How long does the 3-day notice period really last?

The 3-day notice period means three calendar days. If you serve the notice on a Monday, the tenant has until the end of Thursday to pay or move. The day of service doesn't count. Weekends and holidays generally count towards the three days, but if the third day falls on a weekend or holiday, the deadline usually extends to the next business day. Always be sure to document the exact time and date you served the notice.

Q3

What if the tenant offers partial rent after the notice?

This is a common trap. If you accept partial rent after serving a 3-day pay-or-quit notice, you might inadvertently waive your right to evict based on that notice. The court could see it as establishing a new tenancy agreement. If you accept partial payment, you likely need to issue a brand new 3-day notice for the remaining balance. Consult an attorney before accepting partial payments once an eviction process has started.

Q4

Can I change the locks if my tenant doesn't pay?

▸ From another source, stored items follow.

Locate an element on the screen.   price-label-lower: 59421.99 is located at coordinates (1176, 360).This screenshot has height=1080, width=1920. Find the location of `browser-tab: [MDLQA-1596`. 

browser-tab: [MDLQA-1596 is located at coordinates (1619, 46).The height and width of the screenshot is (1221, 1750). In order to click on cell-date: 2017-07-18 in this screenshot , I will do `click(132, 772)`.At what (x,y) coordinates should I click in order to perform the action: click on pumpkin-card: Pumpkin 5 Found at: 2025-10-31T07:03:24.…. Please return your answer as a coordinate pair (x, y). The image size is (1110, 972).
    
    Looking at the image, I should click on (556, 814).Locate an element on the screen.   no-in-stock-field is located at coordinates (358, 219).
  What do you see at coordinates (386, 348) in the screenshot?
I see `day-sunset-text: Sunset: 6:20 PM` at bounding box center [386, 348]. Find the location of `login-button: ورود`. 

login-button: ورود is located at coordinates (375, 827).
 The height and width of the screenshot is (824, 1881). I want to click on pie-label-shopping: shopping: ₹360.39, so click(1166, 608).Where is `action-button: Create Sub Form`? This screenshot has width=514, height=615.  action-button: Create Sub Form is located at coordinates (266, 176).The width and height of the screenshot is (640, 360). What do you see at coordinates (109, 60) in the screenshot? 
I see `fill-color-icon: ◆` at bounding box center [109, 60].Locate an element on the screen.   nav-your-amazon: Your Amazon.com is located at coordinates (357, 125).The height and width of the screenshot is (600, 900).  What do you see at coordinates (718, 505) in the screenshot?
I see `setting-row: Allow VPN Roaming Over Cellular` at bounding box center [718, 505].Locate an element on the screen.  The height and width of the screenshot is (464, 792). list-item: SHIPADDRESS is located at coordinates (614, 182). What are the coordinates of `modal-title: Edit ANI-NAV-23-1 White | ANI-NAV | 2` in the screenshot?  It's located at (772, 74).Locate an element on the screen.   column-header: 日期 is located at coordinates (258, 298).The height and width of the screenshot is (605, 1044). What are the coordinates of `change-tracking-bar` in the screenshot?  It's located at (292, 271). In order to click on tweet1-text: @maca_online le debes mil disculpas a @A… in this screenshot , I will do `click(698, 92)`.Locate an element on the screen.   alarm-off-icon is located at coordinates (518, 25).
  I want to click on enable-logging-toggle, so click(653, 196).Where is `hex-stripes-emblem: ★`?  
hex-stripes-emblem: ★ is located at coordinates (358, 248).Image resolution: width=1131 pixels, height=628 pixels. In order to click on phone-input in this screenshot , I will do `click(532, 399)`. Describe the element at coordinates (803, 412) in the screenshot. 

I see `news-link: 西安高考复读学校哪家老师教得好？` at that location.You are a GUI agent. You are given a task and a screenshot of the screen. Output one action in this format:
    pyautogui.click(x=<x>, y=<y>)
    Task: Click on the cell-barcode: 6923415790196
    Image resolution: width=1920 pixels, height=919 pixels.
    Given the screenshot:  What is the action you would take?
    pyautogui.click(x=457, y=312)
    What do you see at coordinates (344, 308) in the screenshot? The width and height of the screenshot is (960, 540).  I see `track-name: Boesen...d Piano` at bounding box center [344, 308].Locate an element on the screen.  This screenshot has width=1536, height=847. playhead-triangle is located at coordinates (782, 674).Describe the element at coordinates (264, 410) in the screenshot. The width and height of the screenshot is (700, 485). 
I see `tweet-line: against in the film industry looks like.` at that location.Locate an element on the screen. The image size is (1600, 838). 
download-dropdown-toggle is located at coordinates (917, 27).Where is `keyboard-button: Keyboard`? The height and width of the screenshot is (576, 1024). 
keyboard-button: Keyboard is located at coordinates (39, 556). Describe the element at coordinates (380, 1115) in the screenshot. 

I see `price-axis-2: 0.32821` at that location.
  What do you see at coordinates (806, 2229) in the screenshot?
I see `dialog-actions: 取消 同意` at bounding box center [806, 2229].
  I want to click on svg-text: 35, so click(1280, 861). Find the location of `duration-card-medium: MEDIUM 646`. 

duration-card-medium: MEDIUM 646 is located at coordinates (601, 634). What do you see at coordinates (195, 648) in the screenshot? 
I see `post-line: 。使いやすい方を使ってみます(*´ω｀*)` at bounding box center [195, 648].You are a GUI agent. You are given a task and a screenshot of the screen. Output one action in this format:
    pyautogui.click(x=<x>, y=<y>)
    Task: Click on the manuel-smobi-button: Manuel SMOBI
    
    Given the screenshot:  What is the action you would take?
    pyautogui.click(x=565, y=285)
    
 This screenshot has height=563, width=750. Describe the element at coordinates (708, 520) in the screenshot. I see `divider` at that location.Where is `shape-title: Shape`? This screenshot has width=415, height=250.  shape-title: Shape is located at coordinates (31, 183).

Absolutely not. Changing locks, shutting off utilities, or removing a tenant's belongings are illegal "self-help" eviction tactics in Mississippi. You must go through the proper court process to legally remove a tenant. Doing otherwise can lead to severe penalties, including fines and potentially owing the tenant damages.

Q5

Is rent control a risk in Puckett?

Currently, no. Mississippi has no statewide rent control laws, and there are no indications that Puckett or Simpson County are looking to implement them. Our Mississippi rent control rules confirm this. Your rent-control-risk sub-score for Puckett is 3.9/10, which is relatively low. This gives landlords flexibility in setting and increasing rents, within the terms of their lease agreements.

Q6

Where can I find more information about tenant protections in Mississippi?

You can find a comprehensive overview of tenant rights and protections that landlords need to be aware of on our Mississippi tenant protections page. Understanding these rules helps you avoid common landlord mistakes and ensures you operate within the law.

06Score

What this score means for landlords2

A 2.1/10 places Puckett in the 30th percentile of Mississippi cities on the Eviction Risk Score index. The score is the average of the nine sub-axes, all calibrated on a national 1 to 10 scale where 1 is most landlord-friendly and 10 is most tenant-protective. The 50-year reconstruction shows this score has climbed steadily since 1976, a structural drift driven by court-calendar growth, rent-control adoption, and the rise of tenant-side legal aid. The trajectory matters more than the snapshot: the score is the climate, not the weather.